Деньги... Какие деньги? Разве правда, что мы приезжали за деньгами?
Никогда я не ощущал такой тоски. Я не понимал. Я представлял себе отца в кабинете наедине с дядей Тессоном... Деньги... Но почему нам нужны были деньги? Разве у нас не было самой богатой фермы и самой лучшей коляски в Арси?
Моя мать сидела неподвижно. Я не смел посмотреть ей в лицо, но, уставившись в скатерть, я видел, как она вытащила из сумки свой надушенный воскресный платок и вытирала им глаза.
Тетя Элиза ела так, как будто она одна ела за всех, с размаху наливала себе кофе, попадая на блюдце.
– Это все-таки уж слишком... – с полным ртом ворчала она себе под нос. Потом бросила мстительный взгляд на дверь, казалось говоря: "Подождите, вот узнаем, что делается с той стороны! "Одно неоспоримо: то, что моя мать Не уехала, что она осталась на своем месте, молчала, потом взяла кусок пирога со своей тарелки и неохотно принялась за него.
– Есть люди, которые посылают свою дочь в монастырь и которые...
Это были словно последние волны бури, куски фраз все более неясных, которые тетя Элиза произносила, не вдумываясь в них.
– Высморкай нос! – приказала мать Гильому.
Это был сигнал к перемирию. Начали мешать кофе в чашках. Ели молча, наблюдая друг за другом. Моя сестра своими белыми и тонкими пальцами держала чашку и пирог так деликатно, как будто это были драгоценности.
В конце коридора отворилась и закрылась дверь. Потом послышались характерные шаги дяди, донеслись слоги разговора. В свою очередь, открылась дверь столовой. Двое мужчин молча сели на свои места, и обе женщины несколько секунд не смели расспрашивать их взглядами.
Не знаю, ни когда, ни как мы уехали. Лампы были зажжены, шторы опущены. Дым сигар образовал голубое облако немного ниже люстры, и когда отец вставал, голова его оказывалась выше этого облака.
Вероятно, со стола убрала служанка. Я этого не помню. Щеки у меня горели. Брат снова переворачивал страницы книги с картинками, которые он уже знал наизусть. Что они могли сказать друг другу? Мы попрощались в то время, как на улице уже было темно. Когда завернули за угол и кобыла побежала рысью, отец, конечно, начал что-то говорить, но мать прошептала:
– Не сейчас...
Из-за нас! Приехав домой, мы все переоделись, и моя мать, в нижней юбке, иногда подходила посмотреть за супом. Эжен, наш работник, вышел из коровника, когда мы садились за стол, и, как обычно, вытащил из кармана свой нож. Это был нож с роговой ручкой и с очень тонким лезвием, потому что Эжен почти каждый день забавлялся тем, что точил его на точильном круге.
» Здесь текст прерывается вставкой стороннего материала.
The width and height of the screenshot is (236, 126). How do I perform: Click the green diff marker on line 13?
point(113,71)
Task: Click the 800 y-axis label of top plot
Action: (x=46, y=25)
Между тем мой отец и мать обменялись в спальне несколькими словами. Оба успокоились. Приняли равнодушный вид. Во время обеда сестру расспрашивали о монастыре и об одной ее подруге из Сен-Жан-д'Анжели, которая была в том же пансионе.
Мой брат и я спали в одной комнате, смежной с кухней. У брата еще была кровать с решетками. Комнату разделяла перегородка, не доходившая до потолка, и моя сестра, когда она ночевала дома, по субботам и воскресеньям, спала за этой перегородкой. На следующий день я услышу, как она будет вставать в половине седьмого, в темноте, чтобы сесть в поезд, идущий в Ла-Рошель. У нас был обычный очаг, но обед варили на эмалированной плите. На стол не клали скатерть, как у Тессонов. Его покрывали клетчатой клеенкой, и я вспоминаю две бутылки с красным вином, грубые стопки. Отец, как и работник, пользовался ножом, который вытаскивал из кармана и клал на стол возле своей тарелки. После еды, прежде чем сложить его, он вытирал нож куском хлеба.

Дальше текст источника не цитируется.